Aug 17, 2017 – Weekly Capitol Update


Questions have resurfaced regarding whether Attorney General Josh Hawley is complying a with a state law that requires him to live in Jefferson City after he voted earlier this month in a special legislative election in Boone County.

Shortly after taking office in January, Hawley, a Republican, said he would continue living in his home just outside of Columbia despite a state law that says: “The attorney general shall reside at the seat of government and keep his office in the supreme court building,” both of which are in Jefferson City.

After initially attempting to argue that the law doesn’t mean what it says, Hawley ultimately caved to pressure agreed to rent an apartment in Jefferson City to establish residency in compliance with the law. However, the legitimacy of his compliance was called into question when the Jefferson City News-Tribune reported on Aug. 15 that Hawley voted from his Boone County address during the Aug. 8 special election to fill a vacant House seat.

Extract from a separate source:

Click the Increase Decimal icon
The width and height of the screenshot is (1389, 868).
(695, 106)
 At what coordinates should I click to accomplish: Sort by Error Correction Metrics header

The attorney general is the only Missouri statewide elected official required by law to live in the capital. After the issue originally was raised earlier this year, legislation was filed to eliminate the requirement, but it gained no traction in the Republican-controlled General Assembly.



The Missouri Public Service Commission on Aug. 16 rejected a controversial proposal to build a high-voltage power transmission line across northern Missouri. The Columbia Daily Tribune reported that although four of the commission’s five members expressed support for the proposal, they felt compelled to reject it due to a recent state appeals court ruling.

The proposed 780-mile Grain Belt Express line would run from winds farms in western Kansas, across the width of Missouri and Illinois and end in Indiana. All the other states involved have approved the proposal, which has been opposed by some of the affected Missouri landowners through whose property the line would cross.

The Missouri Court of Appeals Western District ruled in March that power companies must get the permission of the county commission in every county through which a power line will run, and some of the counties affected by the Grain Belt line haven’t yet done so.